Test 1 is just 3 quick shots of some basic skateboarding into the cameras. I'm not quite satisfied by the effect as I was hoping to have the skater (Omar) and board feel more like they were coming right at you. That's going to take a little more work to figure out but we have a few ideas about how to do that. If it works out, I'll share that info in a follow-up post.

Omar Skating the Bronx in 3D - Cam Rig Test from Computer Clubhouse on Vimeo.

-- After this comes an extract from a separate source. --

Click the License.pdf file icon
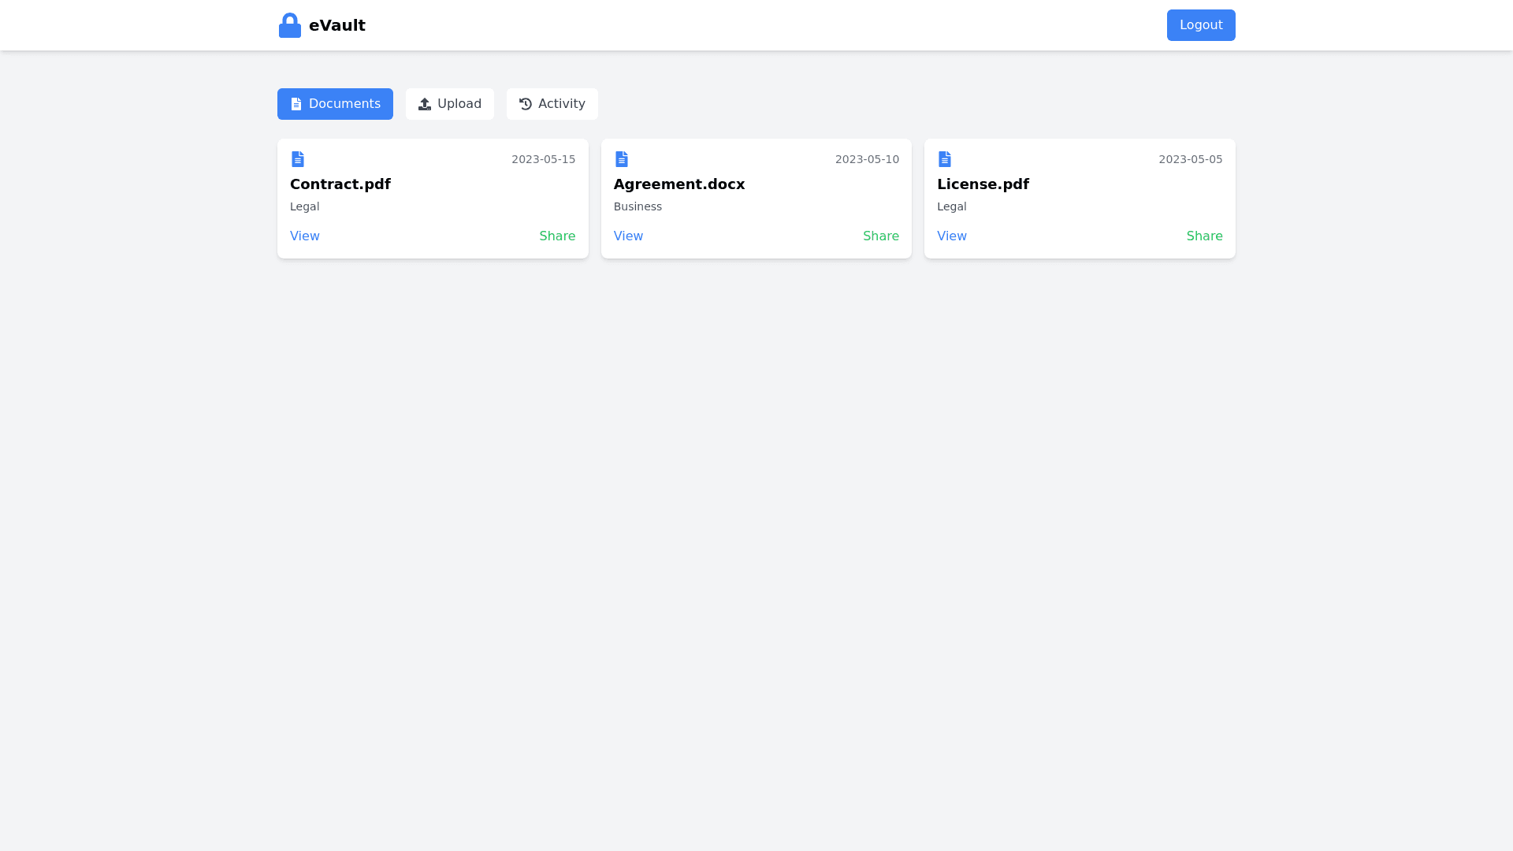The image size is (1513, 851). [945, 159]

Test 2 is a quick improvisation with the tripod (all 3 legs pulled together) basically just dangled out over the bridge roadway as we were walking back from the Bronx where we shot the skating samples. I realized that the structure of the bridge and the traffic moving toward us could make for some interesting 3D so without much thought I just got a quick clap from Omar and extended the rig out into the traffic while slowly moving it around to take in views in a variety of directions. We slowed this down in Final Cut so that viewers wouldn't get too nauseous watching it.

Samsung Cam Rig test 3 or Alien Encounter on Macombs Dam Bridge from Computer Clubhouse on Vimeo.

In both cases, the 3D is pretty good but still veering towards the diorama look, where all the action seems to be taking place behind the plane of the monitor. In the still tutorial we were able to achieve the effect of objects protruding out from the screen (Making a 3D Anaglpyh Image) and I think that we will be able to achieve that here after some more tests. Stay tuned.

P.S. We originally thought, and wrote about, using an anaglyph plug-in for Final Cut to render the 3D effect, but after monkeying around with it we realized that it was just too inflexible for our purposes. Making the red and blue channels and shifting the video layers manually is easy and affords a much greater range of alignment.